O mesmo grupo atua com desenvoltura e, por vezes, segundo consta, com recursos oriundos do erário, por meio de projetos de ONGs, que por serem não-governamentais deveriam ser proibidas de receber recursos públicos. Querem dividir brasileiros por raças, contrariando nossa formação multirracial e fraterna, mostrada por Gilberto Freyre e nunca contestada. Usam geralmente da boa técnica de acenarem com novas formas de indenizações a minorias raciais por supostas responsabilidades do Estado, em que parte do território nacional é a moeda de troca. São as reservas indígenas, cada vez maiores, e as destinadas a sucessores de escravos denominados "quilombolas", que inquietam a vida do brasileiro que trabalha no campo. Seria cômico, se não fosse trágico. O governo quer dar terras que têm donos legítimos.
O pior é que dividir brasileiros, lançando as sementes do ódio racial, não é tudo. Tem mais. Querem barrar o desenvolvimento nacional, pois combatem equivocadamente o capital, punindo o trabalhador que precisa do progresso do país e de emprego para melhorar de vida. Em nome do meio ambiente, os projetos de alto interesse nacional na infraestrutura são sabotados, encarecidos, por vezes inviabilizados, diante de prolongada paciência do governo, interessado maior nas obras que contrata ou delega por concessão. O governo é, ao mesmo tempo, culpado por omissão e vítima de sua postura conivente com os agentes do atraso. Até o PAC tem sido vítima desta gente.
Vivemos até aqui em singular harmonia. Herdamos do período que vai de 1815, quando nos tornamos Reino Unido, a 1889, com a República, a unidade nacional, a paz racial e social, protegidos especialmente por dois dos maiores nomes de nossa história, imperador Pedro II e Duque de Caxias. Tudo se passou sem maiores traumas, como o salto político e social representado pela Revolução de 30 e pelos Anos Vargas. E mais: a arrancada desenvolvimentista de JK, os anos dourados do planejamento e das grandes obras dos militares e a reconstrução democrática, com José Sarney, Fernando Collor, Itamar Franco, FHC e, por fim, o presidente Lula.
As forças vivas da nacionalidade – trabalhadores, empresários, intelectuais, profissionais liberais – deveriam se unir contra esse exército do ódio e do atraso que nos ameaça, em momento gravíssimo por que passa a humanidade. A cruel divisão não é a racial; e sim aquela entre famílias que têm o que comer, vestir e habitar e os que vivem à margem da sociedade. Poluição maior é a pobreza, a doença, a falta de educação pelo mau uso dos recursos públicos, que são suficientes, mas sordidamente desperdiçados, como se sabe, numa cultura da irresponsabilidade de impunidade.
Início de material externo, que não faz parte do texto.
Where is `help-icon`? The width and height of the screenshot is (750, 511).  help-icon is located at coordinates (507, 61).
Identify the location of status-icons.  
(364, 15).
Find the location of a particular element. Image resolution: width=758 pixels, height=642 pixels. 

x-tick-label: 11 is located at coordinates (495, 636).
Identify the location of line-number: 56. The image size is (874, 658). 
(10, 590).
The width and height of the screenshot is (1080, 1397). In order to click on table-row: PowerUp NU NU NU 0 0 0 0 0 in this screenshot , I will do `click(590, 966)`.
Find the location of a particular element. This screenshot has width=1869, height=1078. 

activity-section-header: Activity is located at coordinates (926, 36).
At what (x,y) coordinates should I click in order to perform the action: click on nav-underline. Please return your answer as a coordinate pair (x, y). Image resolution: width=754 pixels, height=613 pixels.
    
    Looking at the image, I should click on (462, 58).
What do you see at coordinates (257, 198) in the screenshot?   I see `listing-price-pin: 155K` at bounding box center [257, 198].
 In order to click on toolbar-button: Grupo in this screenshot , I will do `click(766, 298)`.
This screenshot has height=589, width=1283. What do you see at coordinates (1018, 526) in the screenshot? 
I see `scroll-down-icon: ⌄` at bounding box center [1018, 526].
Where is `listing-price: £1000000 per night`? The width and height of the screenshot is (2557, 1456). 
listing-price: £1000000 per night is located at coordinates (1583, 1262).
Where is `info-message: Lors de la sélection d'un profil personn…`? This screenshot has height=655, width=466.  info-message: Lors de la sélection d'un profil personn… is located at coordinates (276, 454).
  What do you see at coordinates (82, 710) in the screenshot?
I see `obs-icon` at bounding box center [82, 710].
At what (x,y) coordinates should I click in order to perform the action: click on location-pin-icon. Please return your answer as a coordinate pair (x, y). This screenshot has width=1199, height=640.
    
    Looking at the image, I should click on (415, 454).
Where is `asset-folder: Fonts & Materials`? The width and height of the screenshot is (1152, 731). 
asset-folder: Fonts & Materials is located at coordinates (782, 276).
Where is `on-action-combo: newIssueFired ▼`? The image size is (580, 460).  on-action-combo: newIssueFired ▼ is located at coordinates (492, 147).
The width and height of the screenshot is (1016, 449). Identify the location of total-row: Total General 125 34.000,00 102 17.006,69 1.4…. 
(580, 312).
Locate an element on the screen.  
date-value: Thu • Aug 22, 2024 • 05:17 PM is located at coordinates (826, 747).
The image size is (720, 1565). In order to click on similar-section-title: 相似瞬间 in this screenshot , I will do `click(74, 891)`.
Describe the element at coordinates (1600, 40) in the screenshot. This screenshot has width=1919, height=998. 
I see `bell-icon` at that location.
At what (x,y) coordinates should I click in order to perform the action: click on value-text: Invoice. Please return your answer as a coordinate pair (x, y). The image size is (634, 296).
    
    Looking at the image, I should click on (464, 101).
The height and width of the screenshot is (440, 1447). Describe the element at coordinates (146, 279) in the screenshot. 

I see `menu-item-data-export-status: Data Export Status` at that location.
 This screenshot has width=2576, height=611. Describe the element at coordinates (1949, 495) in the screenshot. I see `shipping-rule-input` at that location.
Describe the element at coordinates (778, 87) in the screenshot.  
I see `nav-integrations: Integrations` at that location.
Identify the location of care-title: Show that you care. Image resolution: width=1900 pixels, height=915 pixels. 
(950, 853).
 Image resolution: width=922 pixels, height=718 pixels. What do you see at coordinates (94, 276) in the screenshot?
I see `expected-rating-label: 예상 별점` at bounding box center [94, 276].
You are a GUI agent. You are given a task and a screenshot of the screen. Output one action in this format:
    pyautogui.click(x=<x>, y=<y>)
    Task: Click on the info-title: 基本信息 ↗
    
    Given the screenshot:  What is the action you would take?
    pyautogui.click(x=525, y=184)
A história mostra que nas crises tanto pode-se encontrar lideranças do bem como demagogos irresponsáveis.
Vamos amar mais e promover a união no lugar do ódio de frustrados e ressentidos, que se sofreram – e quando sofreram – foram os únicos responsáveis. A história mostra que nas lutas entre irmãos, nas guerras civis, revoluções, no campo da violência todos se nivelam.
O Brasil é maior do que esta postura.